THE FUNCTION OF THE PITUITARY‐THYROIDAL AXIS IN ACROMEGALIC PATIENTS V. PATIENTS WITH HYPERPROLACTINAEMIA AND A PITUITARY TUMOUR

Abstract
SUMMARY: The function of the pituitary‐thyroidal axis was examined in fifty‐three of sixty‐two patients with hyperprolactinaemia and a pituitary tumour and in forty of forty‐four acromegalic patients, in whom one or more indices of the pituitary‐thyroid function were determined before treatment. In the patients with hyperprolactinaemia and a pituitary tumour, sellar + extrasellar tissue (EST) size showed a significant negative correlation with the response of TSH to TRH (ΔTSH) as well as with the circulating T4 and T3 levels. These correlations were not present in the acromegalic patients.
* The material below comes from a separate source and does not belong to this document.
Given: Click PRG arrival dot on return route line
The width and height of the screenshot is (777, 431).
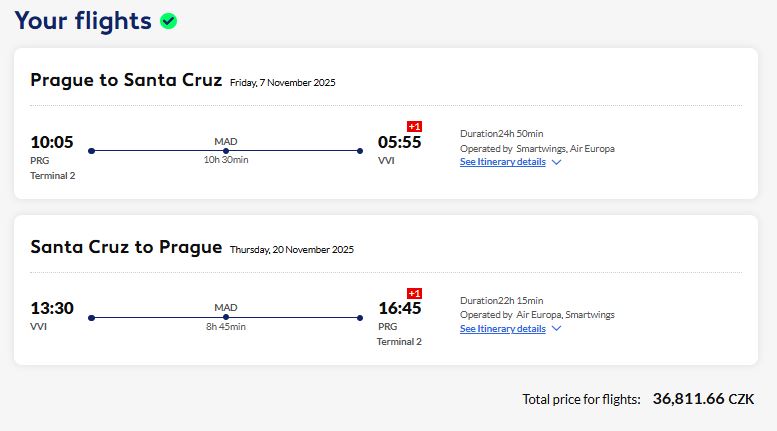Looking at the screenshot, I should tap(360, 318).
In the prolactinoma group a sharp decrease in mean serum T4 and T3 levels was found at sellar + EST sizes exceeding 3 cm2. In twenty‐three patients with a sellar + EST size of 3 cm2 or more, thirteen (57%) showed a T4 level of less than 6 μg/dl against none of twenty‐eight patients with a sellar + EST size of less than 3 cm2. For T3, using a limit of 120 ng/dl, the corresponding numbers were eight out of thirteen (62%) and none of ten patients respectively. A positive correlation was observed between ΔTSH and the T3 levels but not between ΔTSH and T4, while in the acromegalic patients there was no correlation between TSH reserve and T3 or T4. In the patients with hyperprolactinaemia and a pituitary tumour positive correlations between basal TSH and ΔTSH as well as between T4 and T3 levels were observed. These correlations were not found in the acromegalic patients.In conclusion: (1) Thyroid function appears to be independent of pituitary tumour size in patients with acromegaly but not in patients with hyperprolactinaemia and a pituitary tumour. (2) In acromegalic patients the high incidence of an impaired TSH response (without hypothyroidism and independent of tumour size) may be caused by suppression of TSH secretion rather than by destruction of thyrotrophic cells.